Anybody that has seen the movie Glengarry Glen Ross will remember Alec Baldwin’s role as a high-powered sales manager addressing a tired group of salespeople. His advice to “always be closing” probably caused many B2B sellers to cringe. B2B salespeople that use high-pressure tactics risk alienating their buyers.
Vendors and salespeople don't seem to realize that people prefer to buy rather than be sold. While most applicable to B2C sales, the "always be closing" mentality has unfortunately become part of the general sales stereotype. But B2B selling is different. It most cases account-based selling isn’t a single “hit and run” order as is the norm in B2C transactions. Buyer expectations of results after implementation, potential future add-on business, and relationships with sellers are often in play.
Much is said and written about closing. As a point of clarification, my definition of closing is when sellers ask buyers to buy. Two of my major concerns are that sellers try to close non-decision makers and/or close before buyers are ready to buy. I’ll address this first problem now and cover the issue of premature closing in a follow up post.
What Happens When You Close The Wrong Person
Sellers should identify the decision maker by asking another stakeholder who would sign off on this project or whose budget would fund the initiative. However, many non-decision makers overestimate their own importance or are hesitant to introduce salespeople to executives, making it difficult for salespeople to reach the true decision maker.
And if sellers fail to gain access to decision makers, two different scenarios may play out -- neither of them good.
First, the salesperson might issue multiple copies of their proposal and hope that the decision maker will read and understand the potential value of the offering. As you might expect, this is the worst way to close. Few executives will read multiple page proposals. And if they do review your proposal, they're probably just thumbing through to the back to learn the price. The cost will undoubtedly seem high since they have no conception of the product or service's value.

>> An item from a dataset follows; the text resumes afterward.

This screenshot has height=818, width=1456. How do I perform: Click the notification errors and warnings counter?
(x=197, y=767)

Being unable to get past the gatekeeper also prompts sellers to ask people who aren’t authorized to make buying decisions. In my opinion, this is an awkward situation that can be demeaning for a prospect. There are even cases where sellers make the mistake of negotiating with non-decision makers, only to find when they eventually get to the right person that the true negotiations start at the already discounted price quoted previously.
How to Meet a Decision Maker
If you haven’t met the decision maker I’d suggest two actions:
- Ask the person who gave you the decision maker's name if they can accompany you on a call with him or her. This approach allows your champion to summarize progress to date at the start of the call.

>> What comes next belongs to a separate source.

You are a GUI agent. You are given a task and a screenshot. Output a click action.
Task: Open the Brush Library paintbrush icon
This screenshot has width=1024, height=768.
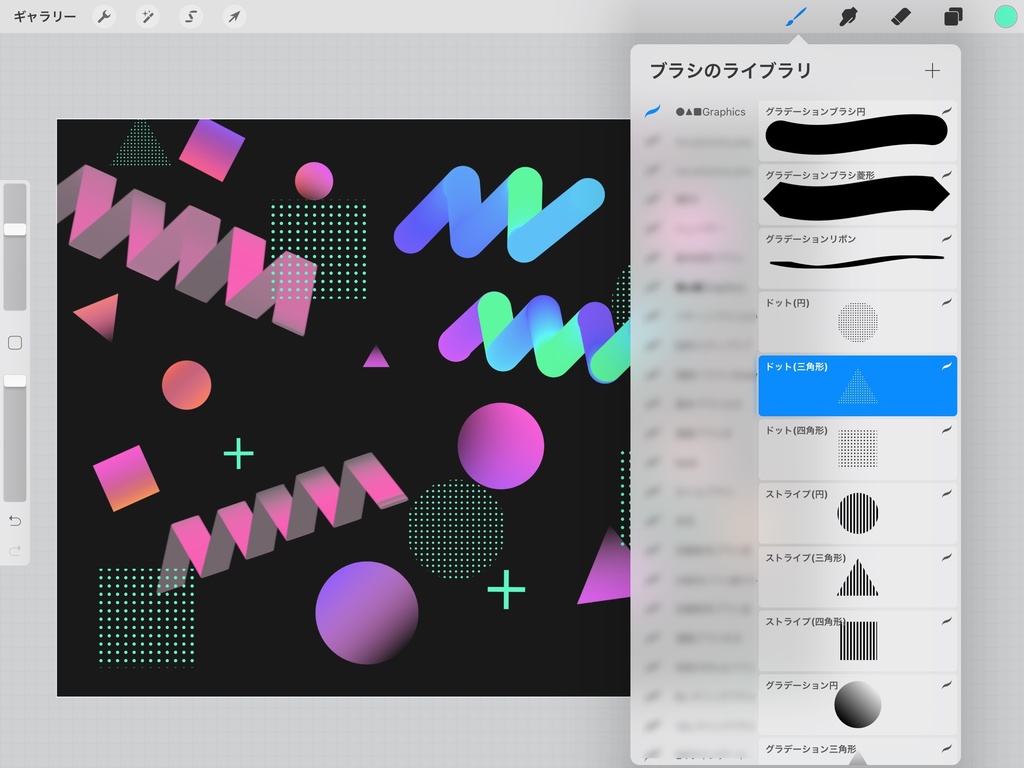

- Express a compelling reason for wanting to meet the decision maker. If at all possible, suggest some business outcomes and potential value you would like to discuss in a meeting.
In B2B sales, failure to gain access to decision makers dramatically reduces the chances of winning the business. The phrase "time is money" is especially applicable to salespeople. If sellers are willing to spend their time on an opportunity they should maximize their chances of winning the deal by gaining access to decision makers during, and most importantly, at the end of buying cycles.